En ese informe se compilarán decenas de testimonios de familiares de los muertos, de heridos y de apresados.
Luego de la renuncia de Evo Morales, 37 bolivianos fueron asesinados por uniformados y paramilitares. Y también se registraron más de cien heridos y casi dos centenares de detenidos.
En relación a las víctimas, el exvicepresidente boliviano, Álvaro García Linera, recordó que Paulino Condori y Percy Conde murieron por disparos de balines: “Heridos por perdigones de escopeta, esos cartuchos que regalaron, que entregaron a la policía y a las Fuerzas Armadas, han matado gente, han herido gente”.
En declaraciones al programa televisivo "Papel, piedra y tijera", del canal La Razón Digital, García Linera aseguró que Condori y Conde “murieron por disparos de cartuchos de escopeta” y agregó que las municiones empleadas, en ambos casos, fueron las entregadas por el entonces gobierno de Argentina en noviembre de 2019.

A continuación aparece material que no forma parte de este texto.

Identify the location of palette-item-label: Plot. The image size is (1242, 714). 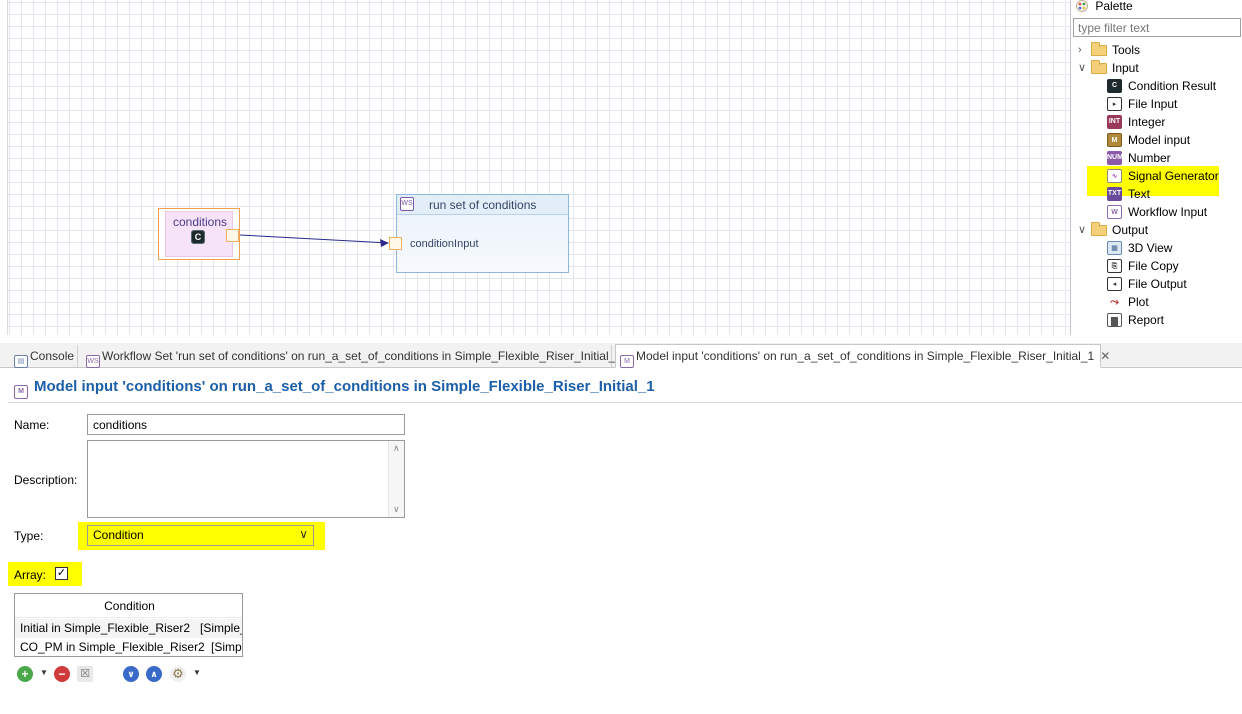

“De un disparo me llegaron 8 balines. Asustado, me escapé de los policías, que minutos antes estaban gasificando a la gente. A los que caían, los arrestaban y los subían a la camioneta. Un balín perforó mi brazo y destrozó mi dedo. Luego me llegó a la cadera, a la rodilla, al estómago y dos a la espalda.
JOSUÉ PILLCO CATUNTA
Las fuerzas del Estado abrieron fuego contra una marcha que pasaba por la ciudad de Sacaba, dejando al menos once muertos y 120 heridos. Todos los asesinados y heridos eran civiles, indígenas. Ningún policía o soldado resultó herido.